Ubuntu also did fine with my Konica Minolta DiMage Z20 digital camera, though the default action in Kubuntu was disappointing. When I plugged the USB connector in under Ubuntu, it brought up the option to import photos into gPhoto.
The only real device disappointment I have with Ubuntu is that when I plugged in my Treo 650, nothing happens — even after installing the various Palm-related packages. KPilot fared a little better, but kept failing with the message “Could not start the KPilot daemon. The system error message was: Could not find service ‘kpilotdaemon’.”
Ready for the long haul?
Overall, I’ve found Ubuntu 6.06 LTS to be a solid operating system. It’s easy to use, has a great selection of software available for new users and for developers and power user types, and generally “just works.”

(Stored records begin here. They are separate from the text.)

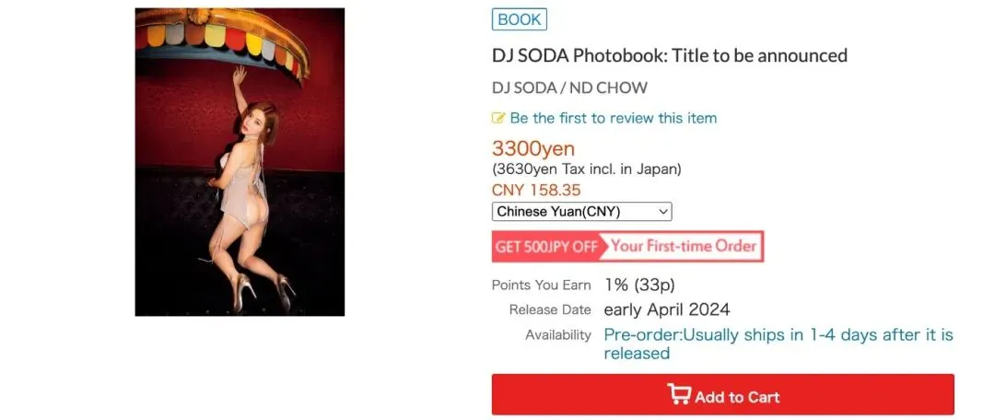Click the pencil review icon

tap(498, 118)
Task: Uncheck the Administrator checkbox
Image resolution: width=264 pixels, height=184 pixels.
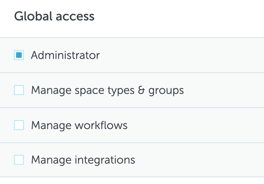Action: [19, 55]
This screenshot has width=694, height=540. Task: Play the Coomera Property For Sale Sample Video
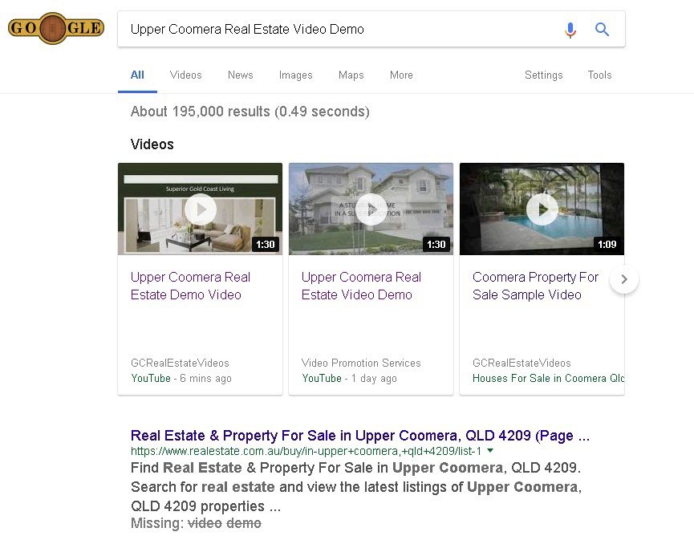pos(542,209)
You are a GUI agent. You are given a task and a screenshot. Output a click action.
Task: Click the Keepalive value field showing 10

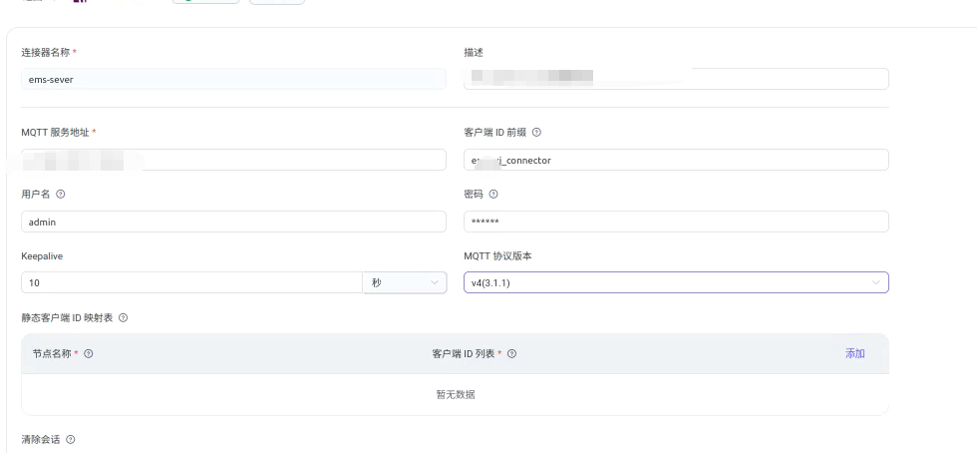click(x=189, y=283)
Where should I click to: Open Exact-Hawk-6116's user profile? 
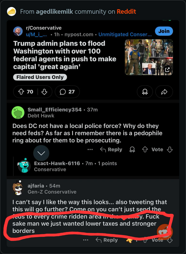(57, 163)
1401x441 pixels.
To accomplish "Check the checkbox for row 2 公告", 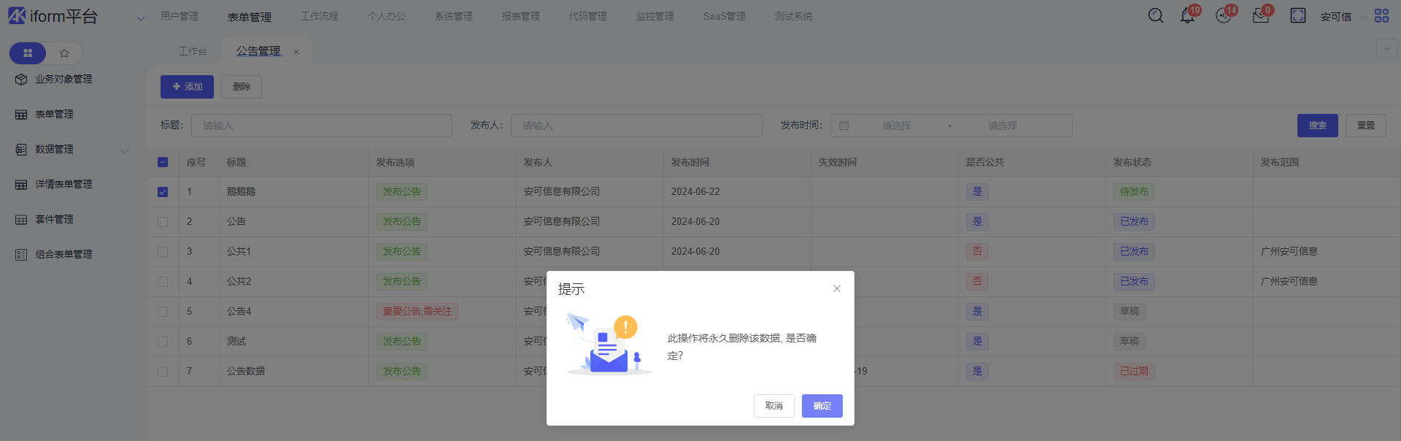I will [163, 222].
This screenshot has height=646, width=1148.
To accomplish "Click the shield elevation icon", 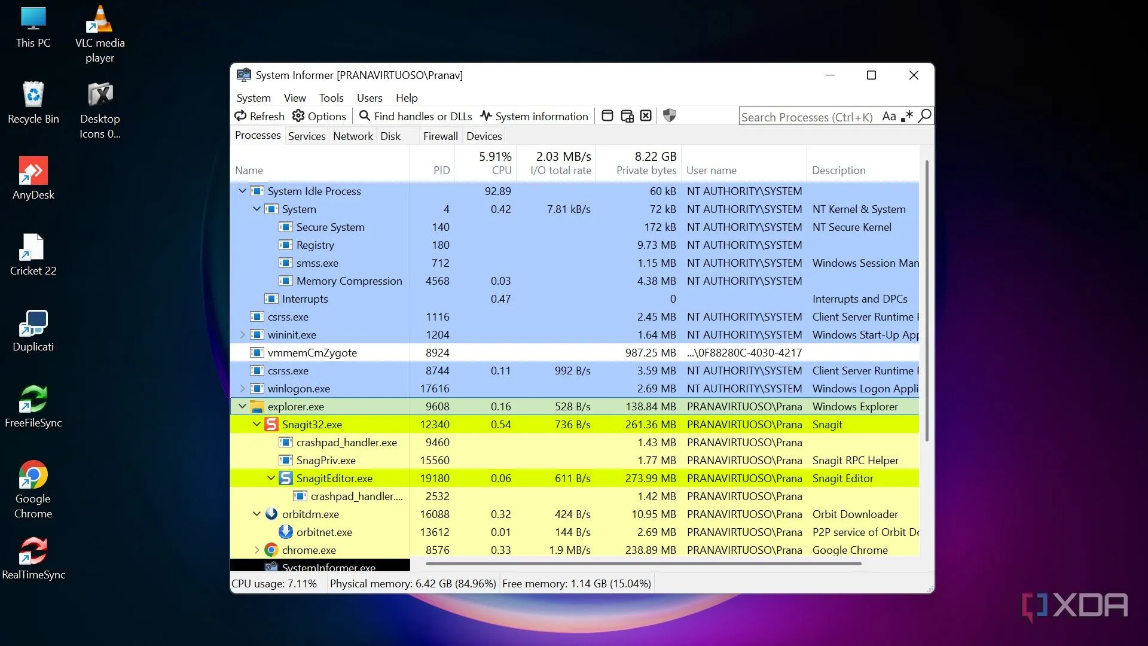I will (x=670, y=116).
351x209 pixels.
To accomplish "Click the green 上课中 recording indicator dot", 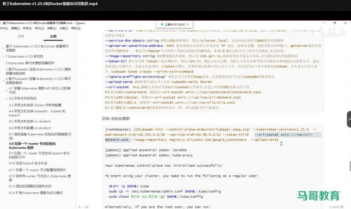I will (162, 24).
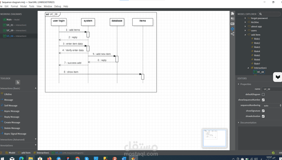Click the diagram minimap thumbnail
Viewport: 282px width, 160px height.
[x=214, y=138]
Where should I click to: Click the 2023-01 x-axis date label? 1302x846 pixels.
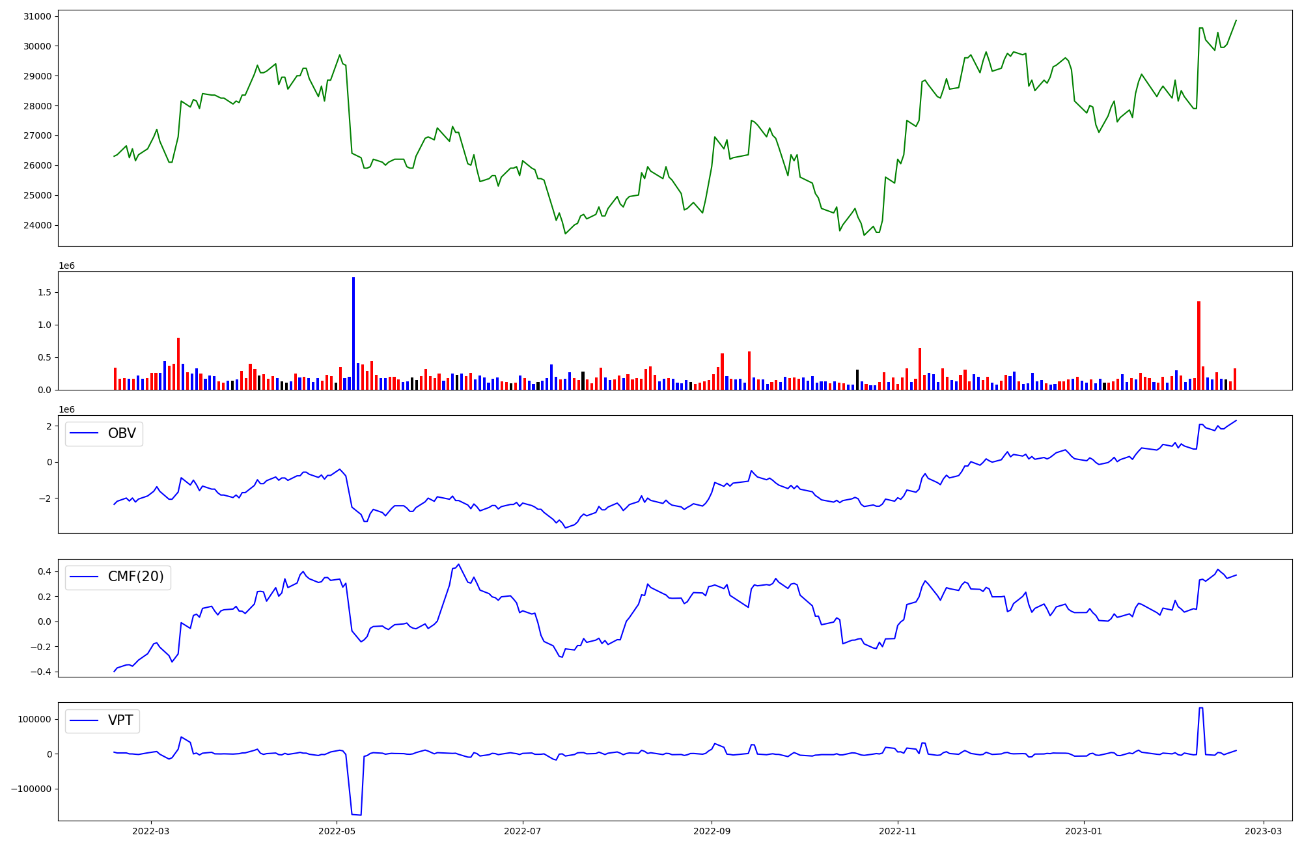click(1084, 831)
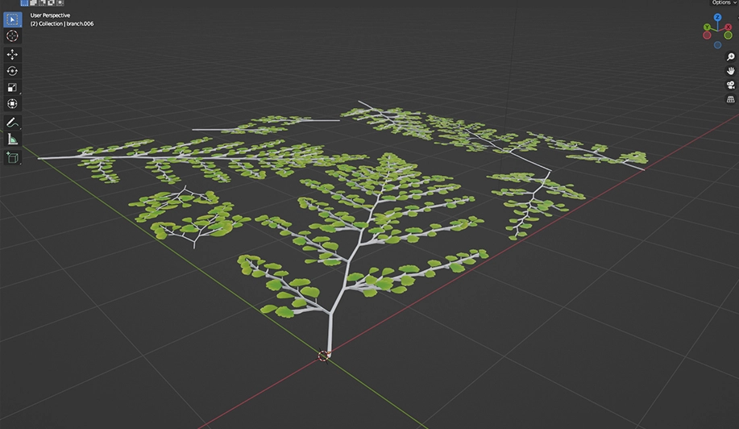The image size is (739, 429).
Task: Click the blue Z axis on gizmo
Action: pos(717,17)
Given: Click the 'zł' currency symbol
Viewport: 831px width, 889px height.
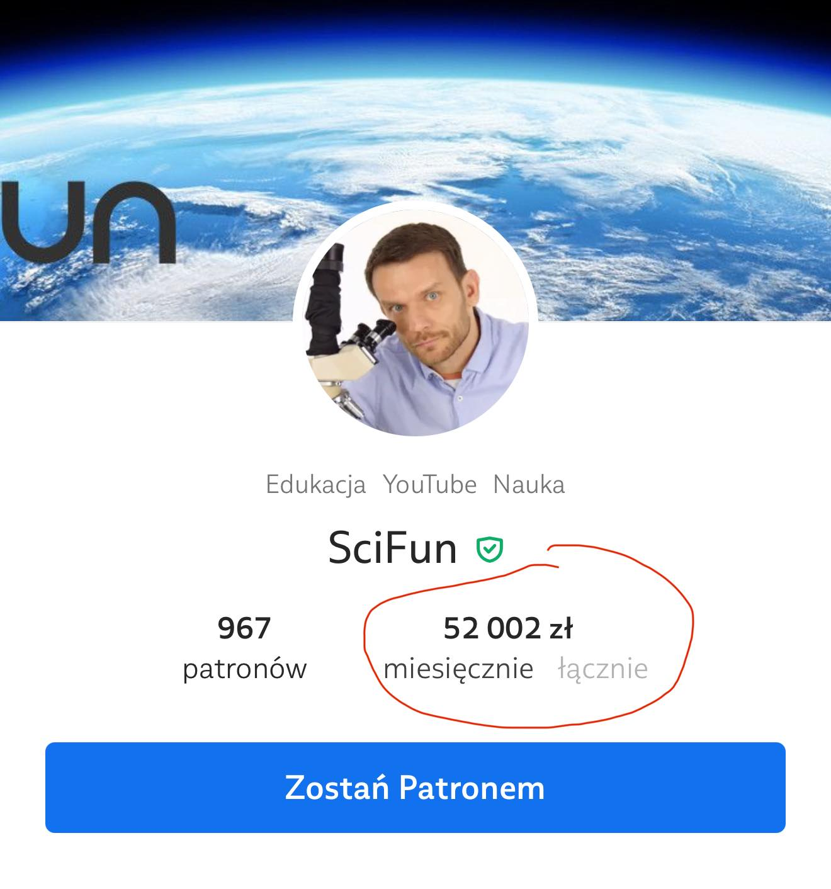Looking at the screenshot, I should (561, 628).
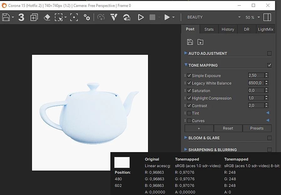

I also like the fact that Ubuntu, out of the box, is strictly open source software. You can grab non-free packages pretty easily if you want to, but the default install is free as in freedom and beer.
Dapper has a few flaws here and there, but it’s a solid desktop OS that is fine for home and office use. The Ubuntu folks have committed to supporting Dapper for three years on the desktop, and five years on the server. I would definitely recommend Ubuntu to experienced and inexperienced Linux users alike.